### Problem to solve
Please give these items again, swapping "Locate an element" for "Find an element" and leaving everything else unchanged.

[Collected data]
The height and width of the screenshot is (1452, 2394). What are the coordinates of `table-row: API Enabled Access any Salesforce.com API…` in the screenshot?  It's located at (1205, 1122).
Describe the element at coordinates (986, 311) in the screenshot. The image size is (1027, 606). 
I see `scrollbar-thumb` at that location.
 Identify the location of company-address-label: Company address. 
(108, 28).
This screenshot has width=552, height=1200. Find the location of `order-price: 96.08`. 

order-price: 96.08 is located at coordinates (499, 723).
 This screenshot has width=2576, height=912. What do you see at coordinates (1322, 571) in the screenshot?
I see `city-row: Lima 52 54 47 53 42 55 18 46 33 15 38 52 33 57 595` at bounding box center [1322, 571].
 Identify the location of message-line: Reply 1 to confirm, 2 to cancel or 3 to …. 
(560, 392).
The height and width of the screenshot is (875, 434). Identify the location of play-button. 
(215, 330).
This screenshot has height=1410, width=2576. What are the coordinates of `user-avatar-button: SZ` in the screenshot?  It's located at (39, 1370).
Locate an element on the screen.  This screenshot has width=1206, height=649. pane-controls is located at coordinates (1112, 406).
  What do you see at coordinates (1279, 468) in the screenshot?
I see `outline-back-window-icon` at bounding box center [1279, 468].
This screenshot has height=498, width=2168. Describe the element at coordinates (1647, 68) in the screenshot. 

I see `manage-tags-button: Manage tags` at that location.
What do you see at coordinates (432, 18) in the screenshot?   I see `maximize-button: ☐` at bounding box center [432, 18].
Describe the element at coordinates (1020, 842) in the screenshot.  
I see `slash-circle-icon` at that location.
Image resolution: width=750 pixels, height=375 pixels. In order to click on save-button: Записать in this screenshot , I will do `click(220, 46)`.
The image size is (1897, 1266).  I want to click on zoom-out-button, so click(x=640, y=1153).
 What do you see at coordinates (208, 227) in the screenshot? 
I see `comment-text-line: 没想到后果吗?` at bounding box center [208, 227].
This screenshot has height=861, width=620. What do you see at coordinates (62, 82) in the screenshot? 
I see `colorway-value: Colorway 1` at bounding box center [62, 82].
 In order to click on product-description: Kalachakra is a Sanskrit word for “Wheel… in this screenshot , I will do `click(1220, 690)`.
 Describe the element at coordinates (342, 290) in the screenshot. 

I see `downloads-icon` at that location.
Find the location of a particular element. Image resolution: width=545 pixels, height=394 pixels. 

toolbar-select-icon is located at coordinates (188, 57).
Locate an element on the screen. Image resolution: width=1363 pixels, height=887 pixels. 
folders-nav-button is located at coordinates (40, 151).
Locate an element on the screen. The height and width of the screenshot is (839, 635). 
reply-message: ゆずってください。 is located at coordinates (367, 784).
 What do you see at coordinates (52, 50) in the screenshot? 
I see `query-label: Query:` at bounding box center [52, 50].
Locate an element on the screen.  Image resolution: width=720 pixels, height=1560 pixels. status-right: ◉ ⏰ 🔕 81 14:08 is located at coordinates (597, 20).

### Solution to this task
The height and width of the screenshot is (1452, 2394). What are the coordinates of `table-row: API Enabled Access any Salesforce.com API…` in the screenshot?  It's located at (1205, 1122).
Describe the element at coordinates (986, 311) in the screenshot. The image size is (1027, 606). 
I see `scrollbar-thumb` at that location.
 Identify the location of company-address-label: Company address. 
(108, 28).
This screenshot has width=552, height=1200. Find the location of `order-price: 96.08`. 

order-price: 96.08 is located at coordinates (499, 723).
 This screenshot has width=2576, height=912. What do you see at coordinates (1322, 571) in the screenshot?
I see `city-row: Lima 52 54 47 53 42 55 18 46 33 15 38 52 33 57 595` at bounding box center [1322, 571].
 Identify the location of message-line: Reply 1 to confirm, 2 to cancel or 3 to …. 
(560, 392).
The height and width of the screenshot is (875, 434). Identify the location of play-button. 
(215, 330).
This screenshot has height=1410, width=2576. What are the coordinates of `user-avatar-button: SZ` in the screenshot?  It's located at (39, 1370).
Find an element on the screen.  This screenshot has width=1206, height=649. pane-controls is located at coordinates (1112, 406).
  What do you see at coordinates (1279, 468) in the screenshot?
I see `outline-back-window-icon` at bounding box center [1279, 468].
This screenshot has height=498, width=2168. Describe the element at coordinates (1647, 68) in the screenshot. 

I see `manage-tags-button: Manage tags` at that location.
What do you see at coordinates (432, 18) in the screenshot?   I see `maximize-button: ☐` at bounding box center [432, 18].
Describe the element at coordinates (1020, 842) in the screenshot.  
I see `slash-circle-icon` at that location.
Image resolution: width=750 pixels, height=375 pixels. In order to click on save-button: Записать in this screenshot , I will do `click(220, 46)`.
The image size is (1897, 1266).  I want to click on zoom-out-button, so click(x=640, y=1153).
 What do you see at coordinates (208, 227) in the screenshot? 
I see `comment-text-line: 没想到后果吗?` at bounding box center [208, 227].
This screenshot has height=861, width=620. What do you see at coordinates (62, 82) in the screenshot? 
I see `colorway-value: Colorway 1` at bounding box center [62, 82].
 In order to click on product-description: Kalachakra is a Sanskrit word for “Wheel… in this screenshot , I will do `click(1220, 690)`.
 Describe the element at coordinates (342, 290) in the screenshot. 

I see `downloads-icon` at that location.
Find the location of a particular element. Image resolution: width=545 pixels, height=394 pixels. 

toolbar-select-icon is located at coordinates (188, 57).
Find an element on the screen. Image resolution: width=1363 pixels, height=887 pixels. 
folders-nav-button is located at coordinates (40, 151).
Find an element on the screen. The height and width of the screenshot is (839, 635). 
reply-message: ゆずってください。 is located at coordinates (367, 784).
 What do you see at coordinates (52, 50) in the screenshot? 
I see `query-label: Query:` at bounding box center [52, 50].
Find an element on the screen.  Image resolution: width=720 pixels, height=1560 pixels. status-right: ◉ ⏰ 🔕 81 14:08 is located at coordinates (597, 20).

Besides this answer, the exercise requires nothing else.